* start *

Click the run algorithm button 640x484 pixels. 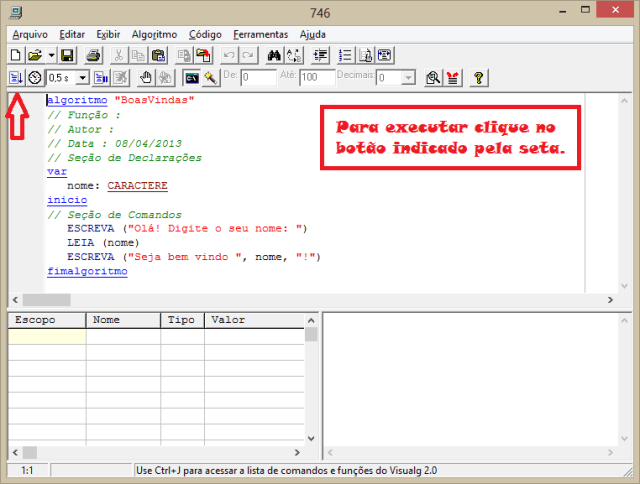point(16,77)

* end *
* start *

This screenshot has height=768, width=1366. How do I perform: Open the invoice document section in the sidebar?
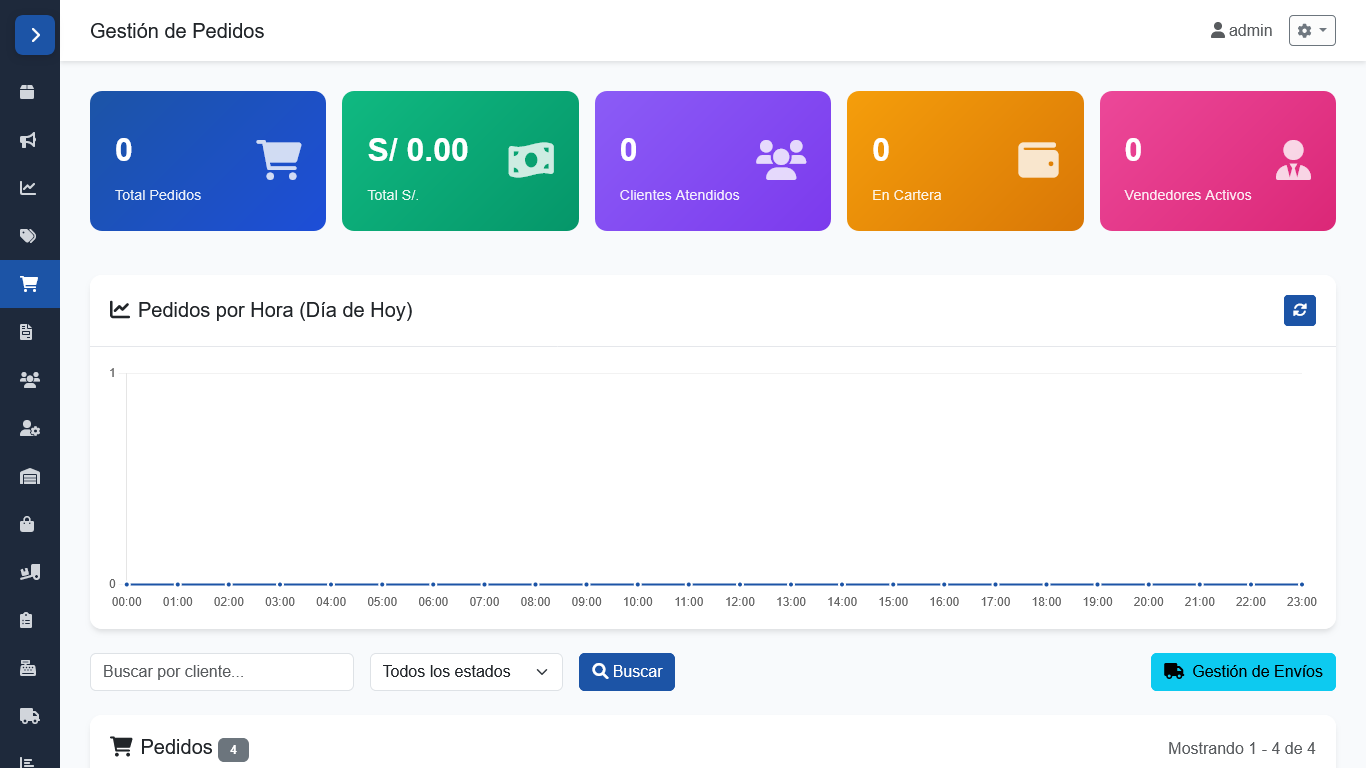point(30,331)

* end *
* start *

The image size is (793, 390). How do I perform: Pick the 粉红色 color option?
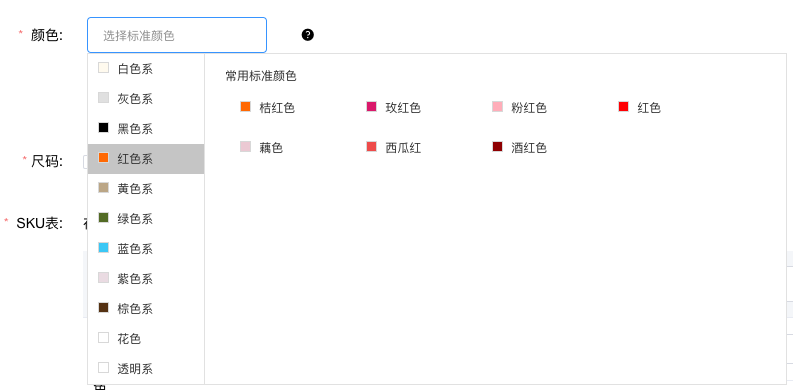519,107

* end *

Convert the material from the line containing "This screenshot has" down through the line containing "point(30,331)" into a Markdown table with the columns No. and Line. Number each non-blank line in its own row, and leave out the pictures.

* [Response for this exercise]:
| No. | Line |
|---|---|
| 1 | This screenshot has height=768, width=1366. How do I perform: Open the invoice document section in the sidebar? |
| 2 | point(30,331) |